With a couple of weeks of practices in the books, I thought this might be a good time to talk about some of the things we’ve heard about the team. These are non-contact practices and the NFLPA limits what the players can do even beyond that, but you can still see the players in action so there are some general takeaways.
This is the time of year to feel good about your team. Optimism is high for just about everyone.
Due to Chip Kelly’s crazy moves this offseason it is understandable that some of you are nervous about the Eagles. I completely get that. I trust Chip. That doesn’t mean I don’t question the moves, but it does mean that I’ve got faith in his plan.
Chip wouldn’t blindly make these moves. He believes in them. You and I won’t suffer any consequences if this team goes 4-12. Chip’s reputation will be tarnished and his job status would be compromised. It would affect him forever. I don’t think he would have made these moves and risk all of that if he felt he couldn’t make them work. You can make the argument that he can just run back to college and get a huge deal there, but his legacy as a coaching genius would be tarnished. Chip is highly competitive. He doesn’t want to be Nick Saban or Steve Spurrier, college gurus who failed in the NFL.

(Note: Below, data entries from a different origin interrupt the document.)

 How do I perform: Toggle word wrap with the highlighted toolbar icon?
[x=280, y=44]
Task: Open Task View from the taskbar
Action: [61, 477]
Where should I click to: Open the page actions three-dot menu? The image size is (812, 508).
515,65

Me having faith in Chip and him having faith in his ideas doesn’t mean anything. Sam Bradford could tear his ACL again. The Eagles could have the worst pair of OGs in the league. Walter Thurmond could make Nate Allen look like Brian Dawkins.
While my faith doesn’t guarantee anything, it does help me to see the potential of the moves. Bradford could finally show the talent that got him drafted #1 overall. We could find out that Allen Barbre and Matt Tobin are solid OGs in a run-heavy offense. Thurmond could find a niche as a playmaking Safety.

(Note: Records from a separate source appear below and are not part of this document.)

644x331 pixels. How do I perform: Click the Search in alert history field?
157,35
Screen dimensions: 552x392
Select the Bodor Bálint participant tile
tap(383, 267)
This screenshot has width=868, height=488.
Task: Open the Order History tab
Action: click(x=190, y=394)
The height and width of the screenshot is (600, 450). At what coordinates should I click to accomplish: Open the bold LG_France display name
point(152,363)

I can’t wait to see how Chip’s grand experiment turns out. It won’t shock me if this team goes 12-4 or 8-8. I think there is too much talent for 4-12, unless the team has a mixture of bad luck and lots of injuries. I see the upside in the moves Chip made, but I’m also realistic enough to know that some will fail.
The first test is 2015. Can this team win? Can this team have postseason success? Beyond that, who knows? These days the NFL definitely means “not for long”. 2 years ago the Niners were arguably the best organization in football and their roster was loaded with talent. Now they are a franchise in disarray. What you know changes in a friggin’ hurry.
For now, I feel good about the Eagles. I don’t see this as a Super Bowl front-runner, but I do see a playoff team. Of course, some Titans and Jags fans are saying the same thing. The difference is they’re delusional, while I’m completely rational and level-headed. Right?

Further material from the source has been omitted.